Als ich hörte, dass von Dimitri Wolkogonow, dem Biographen Stalins, Lenins und
Trotzkis eine Biographie über die Führer der Sowjetunion erscheinen würde,
war ich sehr gespannt. Hatte ich doch das einzige vergleichbare Werk, welches
die gleiche Thematik auf dem Buchmarkt anspricht, Michail S. Voslenskys
"Sterbliche Götter" (neben L.
Koehls "Kremlchefs" von
1991), gelesen und war auf einen Vergleich gespannt.
Wolkogonow, ehemaliger Chef der Politischen Hauptverwaltung der Armee und seit
1985 Leiter des Instituts für Militärgeschichte, konnte die Geheimarchive der
Partei studieren. Er wertete Protokolle von Politbürositzungen und Sitzungen
des Zentralkomitees aus, unter anderem das Archiv des russischen Präsidenten,
das Archiv des Geheimdienstes, des früheren KGB, das Staatsarchiv der UdSSR,
die Unterlagen des Russischen Zentrums für die Verwahrung und das Studium von
Dokumenten der Neueren Geschichte, das Zentralarchiv des
Verteidigungsministeriums und des Zentrums für die Verwahrung von Dokumenten
der Zeitgeschichte.
Jedes der sieben chronologisch angeordneten Kapitel des Buches ist eine
eigenständige politische Studie, die durch einen gemeinsamen Faden der
Ideologie, der Weltanschauung und der Praxis zusammengehalten werden, so der
Herausgeber der englischen Ausgabe. Ähnlich wie bei Voslenski wird Lenin von
seinem "Sockel" als "Übervater" geholt und seine
Grausamkeit und Härte herausgearbeitet. Wie Voslenski sieht er Lenin und Stalin
als die Verursacher der sowjetischen Tragödie an, da sie ihre Weltanschauung
über alles stellten und Gegner als Feinde betrachteten, die sie gnadenlos
vernichteten. Gegenüber den zahlreichen Lenin- und Stalinbiographien (vgl. bei
Lenin etwa zuletzt die Biographien von Robert Service und Helene Carriere
d'Encausse) ergibt sich nichts substantiell neues.

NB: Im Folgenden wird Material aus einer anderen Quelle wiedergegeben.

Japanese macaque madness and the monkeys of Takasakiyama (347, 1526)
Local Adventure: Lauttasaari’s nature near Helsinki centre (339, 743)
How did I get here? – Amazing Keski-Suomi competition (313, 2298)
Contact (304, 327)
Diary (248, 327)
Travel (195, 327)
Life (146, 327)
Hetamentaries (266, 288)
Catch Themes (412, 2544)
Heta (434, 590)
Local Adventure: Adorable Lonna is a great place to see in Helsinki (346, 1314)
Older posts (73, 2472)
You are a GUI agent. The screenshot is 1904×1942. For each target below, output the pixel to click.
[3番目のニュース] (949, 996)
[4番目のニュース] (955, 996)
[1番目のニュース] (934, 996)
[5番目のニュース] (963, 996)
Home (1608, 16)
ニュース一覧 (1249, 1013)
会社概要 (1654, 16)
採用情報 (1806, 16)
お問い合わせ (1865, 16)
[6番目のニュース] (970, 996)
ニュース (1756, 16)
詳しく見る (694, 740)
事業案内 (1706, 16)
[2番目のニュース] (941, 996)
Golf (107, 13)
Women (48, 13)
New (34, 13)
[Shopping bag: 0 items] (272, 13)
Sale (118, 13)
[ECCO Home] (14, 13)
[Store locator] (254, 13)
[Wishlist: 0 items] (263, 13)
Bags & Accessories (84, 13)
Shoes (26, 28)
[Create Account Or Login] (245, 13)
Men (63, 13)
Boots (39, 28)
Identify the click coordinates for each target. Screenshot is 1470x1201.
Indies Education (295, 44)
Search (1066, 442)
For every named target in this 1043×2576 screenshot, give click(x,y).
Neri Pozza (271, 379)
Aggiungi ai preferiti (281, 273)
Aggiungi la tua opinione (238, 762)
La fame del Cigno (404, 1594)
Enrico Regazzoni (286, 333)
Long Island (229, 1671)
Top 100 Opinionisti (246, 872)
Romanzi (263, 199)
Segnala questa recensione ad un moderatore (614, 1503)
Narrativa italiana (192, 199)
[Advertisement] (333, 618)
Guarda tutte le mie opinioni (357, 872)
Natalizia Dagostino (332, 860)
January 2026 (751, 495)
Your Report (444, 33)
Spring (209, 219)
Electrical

Und hier beginnt meine
Enttäuschung über die Biographien. Zwar werden - der Autobiographie des Autors
gemäß - militärische Fragen ausgiebigst erörtert (etwa die Fehler Stalins im
Zweiten Weltkrieg und die defensive Haltung Stalins gegenüber Hitler), jedoch
ganz zentrale Fragen, die durch die Dokumente eben nicht geklärt werden, nicht
beantwortet, etwa die Frage, inwieweit Stalin in die Ermordung des Leningrader
Parteichefs Kirow involviert gewesen ist, die in der Forschung unterschiedlich
beantwortet wird. Auch die interessante, bei Voslensky erörterte Frage, ob
Stalin selber Doppelagent der Ochrana gewesen sei und daher sein pathologisches
Mißtrauen gegen Spione zu erklären sei, wird nicht angesprochen. Bei
Chruschtschow fällt dieser Mangel, sich in die Psyche des Parteichefs
hineinzudenken, besonders auf. Dieser wird zwar als Reformer betrachtet, der das
totalitäte in ein autoritäres System umgewandelt habe, auch seine Schwächen
(mangelnde Sachkenntnis auf zahlreichen Gebieten, unkritischer Glaube an Partei
und System, Impulsivität und Emotionalität) werden herausgearbeitet, jedoch
bei weitem nicht so gut wie etwa bei Voslenski. Gut dokumentiert sind hingegen
die Entstehung der Kuba-Krise, die zeigt, wie naiv und im wahrsten Sinne
"abenteuerlich" die Weltsicht Chruschtschows war, der - dies war mir
neu - durchaus Pläne billigte, die USA atomar anzugreifen (S. 243). Die
Ursachen seines Sturzes werden - da die diesbezüglichen Dokumente zum Teil
vernichtet worden sind - nur kursorisch erklärt, der Machtkampf mit Koslow, wie
er bei
Michel Tatu (Macht
und Ohnmacht im Kreml, 1969) ausführlich erörtert wird, kommt nicht vor, auch
der Machtkampf um die Nachfolge Breschnjews wird nicht ausführlich dargestellt.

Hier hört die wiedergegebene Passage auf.